Mr Chris Ezem, Chairman of Abia COVID-19 Inter-ministerial Committee, announced this at a stakeholders meeting in Umuahia.
Abia Government on Thursday placed a ban on public gatherings as part of efforts to tackle the rising cases of coronavirus in the state.
He said that the ban was necessitated by the need to tackle the disease as the second wave of COVID-19 takes its toll on Nigeria.
Ezem who is also the Secretary to the State Government, said that government would implement the measures it applied during the first wave to curtail the spread of the pandemic.
He disclosed that non-compliance to the directive issued by the government could lead to a total lockdown.

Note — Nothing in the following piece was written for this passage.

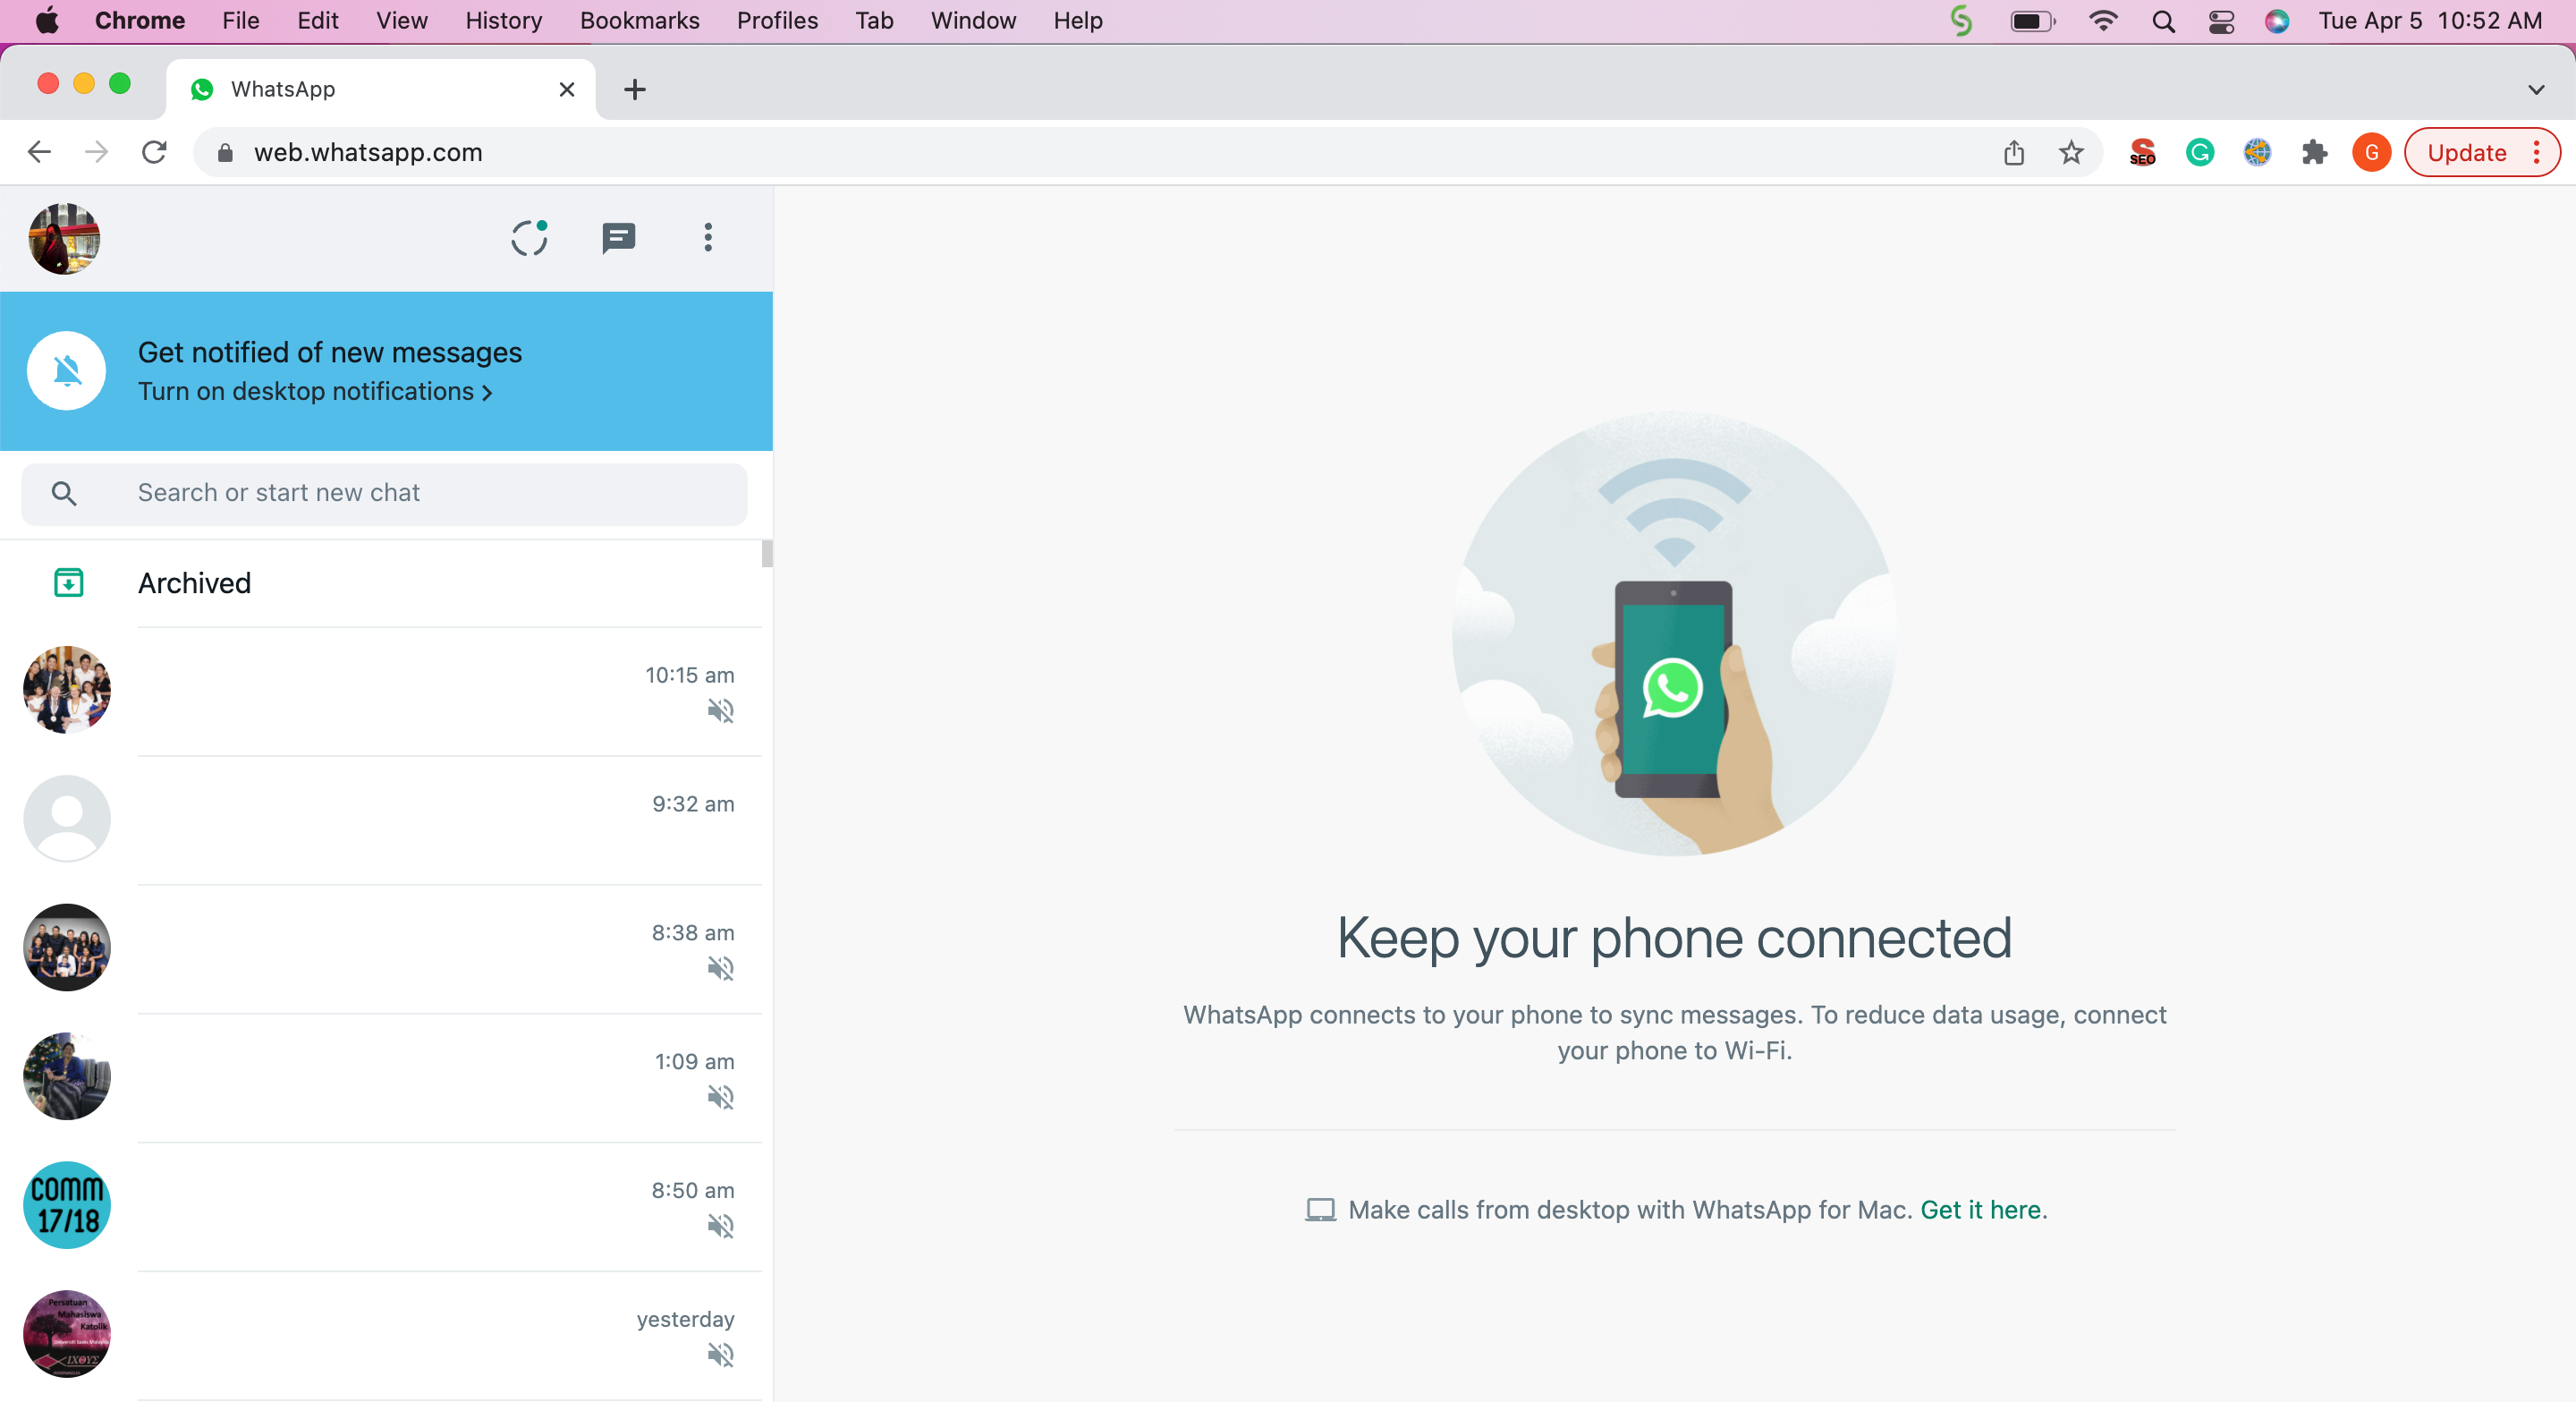This screenshot has width=2576, height=1402.
Task: Toggle mute on the COMM 17/18 group chat
Action: pyautogui.click(x=721, y=1226)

Ezem said that the government was set to map out a day to observe “Abia COVID-19 Day”,which according to him was to intensify public enlightenment on COVID-19 and the need to observe the safety protocols.

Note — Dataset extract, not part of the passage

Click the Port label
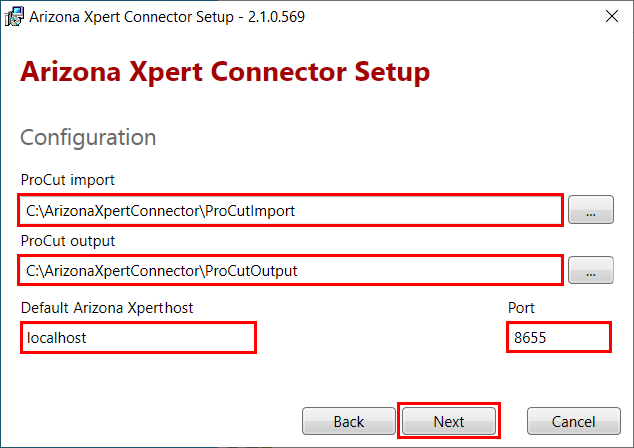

He said the second wave of COVID-19 ought to be taken seriously as the daily records from Nigerian Centre for Disease Control (NCDC) were becoming frightening.

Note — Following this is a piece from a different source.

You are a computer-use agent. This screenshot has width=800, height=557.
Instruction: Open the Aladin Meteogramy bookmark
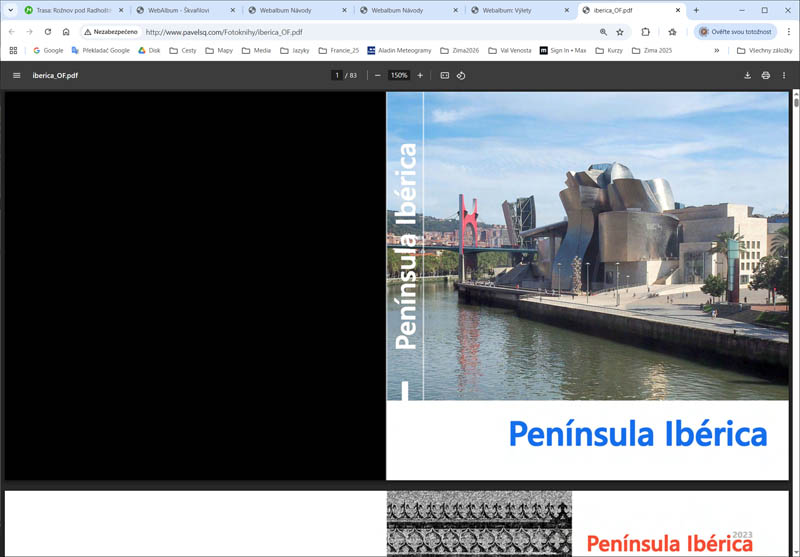398,50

He noted that the lives of the people remained more sacred than anything adding that wearing of facemasks in public places remained non-negotiable.
In his remark, Dr Joe Osuji, the state Commissioner for Health, disclosed that the state recorded 1,015 cases in the first nine months of the pandemic and recorded over 300 cases from January till date.
Osuji called for adoption of non-pharmaceutical interventions, noting that the recent development called for a collective action against the disease.
He said that community testing and sample collection were ongoing in all the 17 local government areas.
Also, Chief John Okiyi Kalu, the Commissioner for Information, frowned upon the attitude of members of the public on non-compliance to the NCDC safety protocols.
Okiyi Kalu commended security agencies, religious bodies and traditional rulers on their efforts during the first wave saying that the recent development called for more actions.
Kalu appealed to religious bodies to ensure strict compliance to NCDC safety protocols and provide facilities for hand washing and sanitizers for their members.
Earlier, the State Epidemiologist, Peace Nwogwugwu, decried the level of ignorance exhibited by most members of the public toward the disease.
Nwogwugwu explained that simple personal hygiene, frequent wearing of facemasks, and social distancing were good preventive measures.
She revealed that most cases of COVID-19 occurred as a result of ignorance among the people.
Nwogwugwu added that frequent testing, as well as contact tracing, could help in preventing the further spread of the disease.
Meanwhile, at a briefing after the meeting, Ezem said: “that all schools, churches, business centres, markets and eateries are expected to boldly have an inscription at the entrance of their venues with the title, “NO FACEMASKS, NO ENTRY”.
“All transport regulations remain as provided earlier, as tricycle known as ‘keke’ must not carry more than two persons, while minibusses will take only four passengers and buses will carry nine.
“The hospitality industry must run takeaway food operations and ‘No Facemask, No Entry” policy while all defaulters will pay a fine of N100,000 before it will be reopened.
“The attendance at weddings or burials must not exceed 50 persons, while traditional rulers of all communities and with local government chairmen are to set up task force to monitor them.”
He said that the government had set up mobile courts for the trial of defaulters of the “No Facemask, No Entry” policy, adding that any defaulter would pay a fine of 5,000.
Ezem appealed to philanthropists to support the government in the fight against COVID-19 with donations of facemasks, and other needed items for pupils and students in the state.